FighterSweep Fans, the NATO-Russia council met this past week and high on the list of topics to be discussed is the recent antics by Russian Aerospace Forces (RuAF) fighter pilots as they’ve paid close, arguably-dangerous visits to U.S. aircraft and naval vessels in recent weeks. According to one former Soviet-era fighter pilot, the Russian pilots of today are more aggressive than those of yesteryear.
The ambassadorial level meeting set for [this past] Wednesday at alliance headquarters in Brussels was to be the first time the format, which comprises NATO and Russian officials, has been convened since June 2014.
Looming over the talks are provocative Russian warplane intercepts. These include a pair of Russian Su-24 fighter jets that buzzed within 30 feet of the USS Donald Cook in the Baltic Sea on April 11 and 12, and a Su-27 fighter jet that performed a barrel roll within 50 feet of a U.S. RC-135 spy plane April 14.
“These kinds of planned maneuvers are especially dangerous because they bring us very close to an unplanned accident,” a former Soviet fighter pilot told The Daily Signal.

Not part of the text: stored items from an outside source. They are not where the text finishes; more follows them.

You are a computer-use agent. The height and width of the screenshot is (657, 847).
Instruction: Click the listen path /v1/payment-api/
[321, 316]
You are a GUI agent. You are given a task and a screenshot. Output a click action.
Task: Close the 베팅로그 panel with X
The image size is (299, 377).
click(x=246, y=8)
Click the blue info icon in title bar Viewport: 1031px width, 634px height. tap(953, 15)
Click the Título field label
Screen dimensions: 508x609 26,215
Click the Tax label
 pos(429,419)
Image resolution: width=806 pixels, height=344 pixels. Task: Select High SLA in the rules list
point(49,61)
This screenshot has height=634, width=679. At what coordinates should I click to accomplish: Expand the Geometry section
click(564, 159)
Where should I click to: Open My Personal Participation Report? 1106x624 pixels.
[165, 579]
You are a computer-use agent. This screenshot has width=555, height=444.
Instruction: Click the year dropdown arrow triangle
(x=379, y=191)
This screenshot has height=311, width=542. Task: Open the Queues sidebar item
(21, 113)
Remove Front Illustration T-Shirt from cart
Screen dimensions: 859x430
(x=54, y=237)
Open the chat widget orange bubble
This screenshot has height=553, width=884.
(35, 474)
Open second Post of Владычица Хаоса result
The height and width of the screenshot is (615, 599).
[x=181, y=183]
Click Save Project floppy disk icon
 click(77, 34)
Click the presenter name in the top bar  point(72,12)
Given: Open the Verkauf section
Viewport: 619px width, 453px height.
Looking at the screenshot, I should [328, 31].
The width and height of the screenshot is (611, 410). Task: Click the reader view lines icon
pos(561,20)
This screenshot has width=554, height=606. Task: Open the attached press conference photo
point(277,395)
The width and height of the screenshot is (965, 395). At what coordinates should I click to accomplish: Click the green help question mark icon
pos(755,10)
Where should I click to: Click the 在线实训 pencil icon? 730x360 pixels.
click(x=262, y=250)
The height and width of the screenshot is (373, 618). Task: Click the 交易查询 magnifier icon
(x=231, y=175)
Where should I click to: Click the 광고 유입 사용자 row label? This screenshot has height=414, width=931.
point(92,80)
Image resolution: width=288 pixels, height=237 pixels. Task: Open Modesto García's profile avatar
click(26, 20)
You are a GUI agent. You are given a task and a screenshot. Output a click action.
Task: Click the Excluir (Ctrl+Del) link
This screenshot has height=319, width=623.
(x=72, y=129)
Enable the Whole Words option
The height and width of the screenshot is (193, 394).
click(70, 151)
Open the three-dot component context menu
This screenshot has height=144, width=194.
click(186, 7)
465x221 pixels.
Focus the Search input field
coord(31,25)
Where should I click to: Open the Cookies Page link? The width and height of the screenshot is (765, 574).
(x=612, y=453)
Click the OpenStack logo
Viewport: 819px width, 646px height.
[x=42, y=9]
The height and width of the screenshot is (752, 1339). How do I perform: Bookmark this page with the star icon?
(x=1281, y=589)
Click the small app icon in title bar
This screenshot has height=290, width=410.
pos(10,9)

The U.S. and NATO say Russia has demonstrated a pattern of military aggression and reckless brinksmanship across Eastern Europe that risks sparking a military conflict.
Russia says NATO’s military buildup on the alliance’s eastern frontier is a threat to Russian national security.
“It was definitely done on purpose, and with the NATO summit in mind,” Oleksiy Melnyk, a former Ukrainian air force lieutenant colonel who served as a fighter pilot in the Soviet air force, said of the aerial antics by the Russian jets in an interview with The Daily Signal.
“Having the same background, I’m sure the pilots were not too young and too stupid to realize that these kinds of maneuvers would create an international scandal,” said Melnyk, now co-director of foreign relations and international security programs at the Razumkov Centre, a Ukrainian think tank.
Beginning in 1986, Melnyk flew Mig-21s for the USSR. He said the intent of the recent Russian intercepts was likely twofold: To send a diplomatic message to NATO that the Baltics are Russian turf and to test NATO’s military responses.
Russia’s current pattern of intercepting NATO ships and aircraft is “more aggressive and more frequent” than what the Soviet Union authorized pilots to perform during the Cold War, Melnyk said.